■ **Dataset**:
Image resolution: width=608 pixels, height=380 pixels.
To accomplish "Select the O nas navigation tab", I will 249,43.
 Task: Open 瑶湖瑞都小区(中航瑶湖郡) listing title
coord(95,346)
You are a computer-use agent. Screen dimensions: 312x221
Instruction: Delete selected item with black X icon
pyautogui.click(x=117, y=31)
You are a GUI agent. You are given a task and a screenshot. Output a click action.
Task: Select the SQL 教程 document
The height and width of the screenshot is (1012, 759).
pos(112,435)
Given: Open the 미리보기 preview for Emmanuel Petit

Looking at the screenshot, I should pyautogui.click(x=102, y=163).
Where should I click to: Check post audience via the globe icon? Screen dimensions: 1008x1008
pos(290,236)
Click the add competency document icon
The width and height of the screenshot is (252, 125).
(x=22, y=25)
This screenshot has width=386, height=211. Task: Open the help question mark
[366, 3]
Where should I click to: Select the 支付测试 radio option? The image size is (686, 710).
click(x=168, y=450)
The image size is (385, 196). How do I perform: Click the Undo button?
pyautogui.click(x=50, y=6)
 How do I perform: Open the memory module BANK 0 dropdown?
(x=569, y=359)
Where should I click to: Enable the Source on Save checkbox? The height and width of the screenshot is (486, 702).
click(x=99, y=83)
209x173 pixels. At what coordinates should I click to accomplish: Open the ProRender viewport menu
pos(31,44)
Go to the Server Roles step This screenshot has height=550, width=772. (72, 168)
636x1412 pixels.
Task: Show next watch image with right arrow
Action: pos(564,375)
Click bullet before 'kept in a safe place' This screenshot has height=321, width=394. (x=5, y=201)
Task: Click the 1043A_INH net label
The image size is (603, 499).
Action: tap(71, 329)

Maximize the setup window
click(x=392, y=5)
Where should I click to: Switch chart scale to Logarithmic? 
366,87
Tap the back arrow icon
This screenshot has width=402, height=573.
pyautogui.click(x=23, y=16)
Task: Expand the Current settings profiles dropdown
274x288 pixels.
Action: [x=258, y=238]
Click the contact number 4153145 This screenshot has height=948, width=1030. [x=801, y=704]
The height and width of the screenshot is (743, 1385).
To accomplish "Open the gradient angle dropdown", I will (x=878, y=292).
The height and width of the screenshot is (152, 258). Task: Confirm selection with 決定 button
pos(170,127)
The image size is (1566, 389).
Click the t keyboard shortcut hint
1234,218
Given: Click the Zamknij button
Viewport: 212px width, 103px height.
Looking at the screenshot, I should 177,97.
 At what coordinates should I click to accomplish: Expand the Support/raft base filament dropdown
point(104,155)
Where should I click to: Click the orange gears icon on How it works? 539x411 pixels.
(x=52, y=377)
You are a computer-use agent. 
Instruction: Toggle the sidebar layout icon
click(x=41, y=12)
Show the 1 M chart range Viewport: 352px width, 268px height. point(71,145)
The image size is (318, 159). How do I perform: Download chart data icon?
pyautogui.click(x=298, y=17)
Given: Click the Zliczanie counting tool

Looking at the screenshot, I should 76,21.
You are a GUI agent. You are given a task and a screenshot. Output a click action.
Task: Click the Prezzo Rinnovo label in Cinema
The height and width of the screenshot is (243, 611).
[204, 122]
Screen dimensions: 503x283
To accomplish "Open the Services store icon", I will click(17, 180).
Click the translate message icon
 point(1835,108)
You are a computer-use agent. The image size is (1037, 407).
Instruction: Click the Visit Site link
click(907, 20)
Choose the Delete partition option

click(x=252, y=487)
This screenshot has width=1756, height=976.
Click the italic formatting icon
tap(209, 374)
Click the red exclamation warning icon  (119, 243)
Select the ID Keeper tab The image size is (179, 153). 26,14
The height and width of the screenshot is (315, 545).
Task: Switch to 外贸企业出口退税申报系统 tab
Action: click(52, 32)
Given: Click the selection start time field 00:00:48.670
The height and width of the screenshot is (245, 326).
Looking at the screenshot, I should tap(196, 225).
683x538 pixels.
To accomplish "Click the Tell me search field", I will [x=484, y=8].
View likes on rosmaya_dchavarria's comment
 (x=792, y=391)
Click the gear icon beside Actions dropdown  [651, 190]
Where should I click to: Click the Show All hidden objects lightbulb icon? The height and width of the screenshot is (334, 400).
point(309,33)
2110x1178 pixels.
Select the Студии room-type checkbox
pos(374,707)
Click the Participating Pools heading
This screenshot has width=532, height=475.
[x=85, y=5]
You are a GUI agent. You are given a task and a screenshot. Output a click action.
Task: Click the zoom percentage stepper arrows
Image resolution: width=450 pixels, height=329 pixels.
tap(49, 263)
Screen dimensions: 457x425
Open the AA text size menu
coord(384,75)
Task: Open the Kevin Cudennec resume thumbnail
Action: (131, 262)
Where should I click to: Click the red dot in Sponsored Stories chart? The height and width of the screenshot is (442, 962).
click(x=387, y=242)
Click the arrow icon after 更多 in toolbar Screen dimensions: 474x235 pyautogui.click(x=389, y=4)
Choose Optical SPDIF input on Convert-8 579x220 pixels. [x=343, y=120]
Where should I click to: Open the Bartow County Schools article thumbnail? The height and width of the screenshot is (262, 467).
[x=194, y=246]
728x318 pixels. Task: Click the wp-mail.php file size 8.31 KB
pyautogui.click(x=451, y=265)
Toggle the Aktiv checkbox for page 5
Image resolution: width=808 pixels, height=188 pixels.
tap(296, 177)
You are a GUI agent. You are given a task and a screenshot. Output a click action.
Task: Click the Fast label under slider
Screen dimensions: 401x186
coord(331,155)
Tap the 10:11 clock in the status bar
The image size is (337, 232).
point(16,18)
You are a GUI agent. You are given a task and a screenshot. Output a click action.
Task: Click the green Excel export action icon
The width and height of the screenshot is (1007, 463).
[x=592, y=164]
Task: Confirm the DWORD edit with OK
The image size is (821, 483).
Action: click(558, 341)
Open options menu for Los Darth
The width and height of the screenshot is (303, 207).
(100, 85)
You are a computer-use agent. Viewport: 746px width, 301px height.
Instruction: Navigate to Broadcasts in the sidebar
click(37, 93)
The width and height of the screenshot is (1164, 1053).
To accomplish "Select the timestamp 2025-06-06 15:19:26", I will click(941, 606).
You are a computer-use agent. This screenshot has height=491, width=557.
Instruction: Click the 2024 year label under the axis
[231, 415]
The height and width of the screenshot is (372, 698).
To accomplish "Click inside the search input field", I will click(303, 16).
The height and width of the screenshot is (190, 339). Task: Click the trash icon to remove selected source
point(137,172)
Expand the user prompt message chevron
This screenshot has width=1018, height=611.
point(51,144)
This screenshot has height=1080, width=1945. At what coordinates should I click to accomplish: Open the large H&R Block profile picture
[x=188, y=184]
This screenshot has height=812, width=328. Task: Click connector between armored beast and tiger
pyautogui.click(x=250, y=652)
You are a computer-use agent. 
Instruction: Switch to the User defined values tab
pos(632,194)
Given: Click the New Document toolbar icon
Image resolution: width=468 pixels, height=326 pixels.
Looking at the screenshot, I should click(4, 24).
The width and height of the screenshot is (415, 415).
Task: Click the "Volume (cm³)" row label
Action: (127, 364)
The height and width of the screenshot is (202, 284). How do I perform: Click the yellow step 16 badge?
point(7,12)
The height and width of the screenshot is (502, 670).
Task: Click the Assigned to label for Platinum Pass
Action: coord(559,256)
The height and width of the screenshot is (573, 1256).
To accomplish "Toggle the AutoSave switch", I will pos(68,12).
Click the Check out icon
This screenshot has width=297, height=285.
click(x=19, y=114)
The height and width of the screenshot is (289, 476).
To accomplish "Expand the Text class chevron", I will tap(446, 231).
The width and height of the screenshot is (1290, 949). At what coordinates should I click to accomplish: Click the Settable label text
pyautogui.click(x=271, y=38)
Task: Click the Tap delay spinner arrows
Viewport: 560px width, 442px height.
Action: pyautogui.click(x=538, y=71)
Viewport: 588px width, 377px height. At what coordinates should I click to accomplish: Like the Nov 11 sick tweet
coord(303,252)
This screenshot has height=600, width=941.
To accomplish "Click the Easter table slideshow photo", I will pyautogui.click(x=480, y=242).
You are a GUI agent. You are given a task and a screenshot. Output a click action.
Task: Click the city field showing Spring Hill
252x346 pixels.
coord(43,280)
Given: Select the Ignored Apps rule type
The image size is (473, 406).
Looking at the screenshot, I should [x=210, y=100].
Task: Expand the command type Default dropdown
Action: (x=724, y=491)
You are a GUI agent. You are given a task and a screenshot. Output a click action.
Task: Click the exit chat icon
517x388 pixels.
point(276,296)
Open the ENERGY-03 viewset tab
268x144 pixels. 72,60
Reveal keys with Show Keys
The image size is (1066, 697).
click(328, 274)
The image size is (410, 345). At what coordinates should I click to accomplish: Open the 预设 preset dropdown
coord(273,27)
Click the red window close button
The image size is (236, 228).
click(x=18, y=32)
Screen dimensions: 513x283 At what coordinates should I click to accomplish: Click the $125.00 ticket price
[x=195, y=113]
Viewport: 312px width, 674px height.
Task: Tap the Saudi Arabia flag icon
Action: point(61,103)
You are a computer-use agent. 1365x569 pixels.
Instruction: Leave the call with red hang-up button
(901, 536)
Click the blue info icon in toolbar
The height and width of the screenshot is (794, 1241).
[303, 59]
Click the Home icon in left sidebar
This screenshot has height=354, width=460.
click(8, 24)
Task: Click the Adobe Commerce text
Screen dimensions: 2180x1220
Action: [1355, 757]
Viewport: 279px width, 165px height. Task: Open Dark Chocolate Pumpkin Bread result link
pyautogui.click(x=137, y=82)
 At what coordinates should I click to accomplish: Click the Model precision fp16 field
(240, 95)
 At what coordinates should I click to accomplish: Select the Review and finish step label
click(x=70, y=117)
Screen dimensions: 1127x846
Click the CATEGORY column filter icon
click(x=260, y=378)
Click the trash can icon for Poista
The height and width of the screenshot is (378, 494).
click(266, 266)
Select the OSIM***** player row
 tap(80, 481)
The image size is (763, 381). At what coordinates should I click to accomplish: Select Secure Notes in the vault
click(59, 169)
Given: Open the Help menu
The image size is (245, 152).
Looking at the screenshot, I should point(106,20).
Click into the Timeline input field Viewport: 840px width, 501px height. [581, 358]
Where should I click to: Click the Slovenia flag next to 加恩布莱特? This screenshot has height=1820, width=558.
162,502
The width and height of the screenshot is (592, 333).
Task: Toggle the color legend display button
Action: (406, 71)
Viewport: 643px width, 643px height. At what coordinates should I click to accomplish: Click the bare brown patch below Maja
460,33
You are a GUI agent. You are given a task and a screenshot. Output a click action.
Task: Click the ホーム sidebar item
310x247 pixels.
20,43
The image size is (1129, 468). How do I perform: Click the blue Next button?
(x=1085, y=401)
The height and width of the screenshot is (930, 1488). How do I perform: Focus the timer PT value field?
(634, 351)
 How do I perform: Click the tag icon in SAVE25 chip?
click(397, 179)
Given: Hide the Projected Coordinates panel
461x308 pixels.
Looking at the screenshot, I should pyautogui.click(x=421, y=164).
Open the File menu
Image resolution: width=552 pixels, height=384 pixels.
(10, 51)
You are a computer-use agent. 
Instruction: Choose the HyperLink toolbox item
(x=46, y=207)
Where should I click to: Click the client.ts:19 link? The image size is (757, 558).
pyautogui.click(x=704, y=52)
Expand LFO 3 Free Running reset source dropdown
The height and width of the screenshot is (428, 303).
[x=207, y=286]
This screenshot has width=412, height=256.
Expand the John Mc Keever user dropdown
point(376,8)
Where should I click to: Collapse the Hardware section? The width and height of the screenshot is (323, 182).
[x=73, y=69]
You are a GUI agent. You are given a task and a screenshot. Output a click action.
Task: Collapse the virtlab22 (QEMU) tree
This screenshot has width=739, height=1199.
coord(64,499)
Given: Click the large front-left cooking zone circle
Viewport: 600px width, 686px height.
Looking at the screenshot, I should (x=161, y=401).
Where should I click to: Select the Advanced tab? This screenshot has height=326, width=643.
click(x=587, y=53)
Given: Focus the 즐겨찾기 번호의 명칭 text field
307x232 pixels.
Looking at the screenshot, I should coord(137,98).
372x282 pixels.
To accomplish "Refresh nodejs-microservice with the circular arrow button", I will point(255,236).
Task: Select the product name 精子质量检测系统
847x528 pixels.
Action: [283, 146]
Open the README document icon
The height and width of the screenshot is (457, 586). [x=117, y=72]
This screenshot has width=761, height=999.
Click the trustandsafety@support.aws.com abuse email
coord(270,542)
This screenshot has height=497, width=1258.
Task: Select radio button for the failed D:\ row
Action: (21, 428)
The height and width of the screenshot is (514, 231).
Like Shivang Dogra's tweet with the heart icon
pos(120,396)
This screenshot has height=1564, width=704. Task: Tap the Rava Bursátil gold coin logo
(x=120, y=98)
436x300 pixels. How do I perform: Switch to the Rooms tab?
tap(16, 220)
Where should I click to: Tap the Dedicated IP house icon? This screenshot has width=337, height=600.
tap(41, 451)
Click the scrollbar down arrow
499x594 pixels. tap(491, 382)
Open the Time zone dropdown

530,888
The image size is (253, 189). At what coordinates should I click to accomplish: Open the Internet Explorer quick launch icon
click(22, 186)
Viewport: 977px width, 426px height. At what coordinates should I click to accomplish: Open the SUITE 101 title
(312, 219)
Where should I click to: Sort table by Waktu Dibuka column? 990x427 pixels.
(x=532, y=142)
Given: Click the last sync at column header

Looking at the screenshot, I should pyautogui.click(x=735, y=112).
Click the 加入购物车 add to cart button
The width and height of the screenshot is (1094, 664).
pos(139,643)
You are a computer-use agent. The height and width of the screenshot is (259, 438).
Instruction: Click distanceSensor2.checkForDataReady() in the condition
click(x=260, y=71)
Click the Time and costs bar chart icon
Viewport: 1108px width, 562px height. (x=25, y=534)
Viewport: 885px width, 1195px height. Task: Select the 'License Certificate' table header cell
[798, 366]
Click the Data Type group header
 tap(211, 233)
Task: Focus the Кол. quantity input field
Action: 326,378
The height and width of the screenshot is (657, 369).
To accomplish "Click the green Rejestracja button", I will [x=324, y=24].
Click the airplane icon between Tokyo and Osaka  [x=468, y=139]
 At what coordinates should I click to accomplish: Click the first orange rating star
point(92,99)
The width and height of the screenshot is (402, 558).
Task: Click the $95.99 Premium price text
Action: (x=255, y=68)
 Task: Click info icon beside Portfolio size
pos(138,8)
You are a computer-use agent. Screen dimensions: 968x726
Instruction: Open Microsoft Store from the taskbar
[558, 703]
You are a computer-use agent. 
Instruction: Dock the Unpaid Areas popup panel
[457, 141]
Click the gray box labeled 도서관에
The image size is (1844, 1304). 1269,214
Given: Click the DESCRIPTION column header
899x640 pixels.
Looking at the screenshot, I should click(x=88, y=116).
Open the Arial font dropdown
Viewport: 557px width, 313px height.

■ **Requirement**: From the records above, quote only the lines running from the line with "Screen dimensions: 457x425" to the line with "Choose Optical SPDIF", both lines included.

■ **Solution to this problem**:
Screen dimensions: 457x425
Open the AA text size menu
coord(384,75)
Task: Open the Kevin Cudennec resume thumbnail
Action: (131, 262)
Where should I click to: Click the red dot in Sponsored Stories chart? The height and width of the screenshot is (442, 962).
click(x=387, y=242)
Click the arrow icon after 更多 in toolbar Screen dimensions: 474x235 pyautogui.click(x=389, y=4)
Choose Optical SPDIF input on Convert-8 579x220 pixels. [x=343, y=120]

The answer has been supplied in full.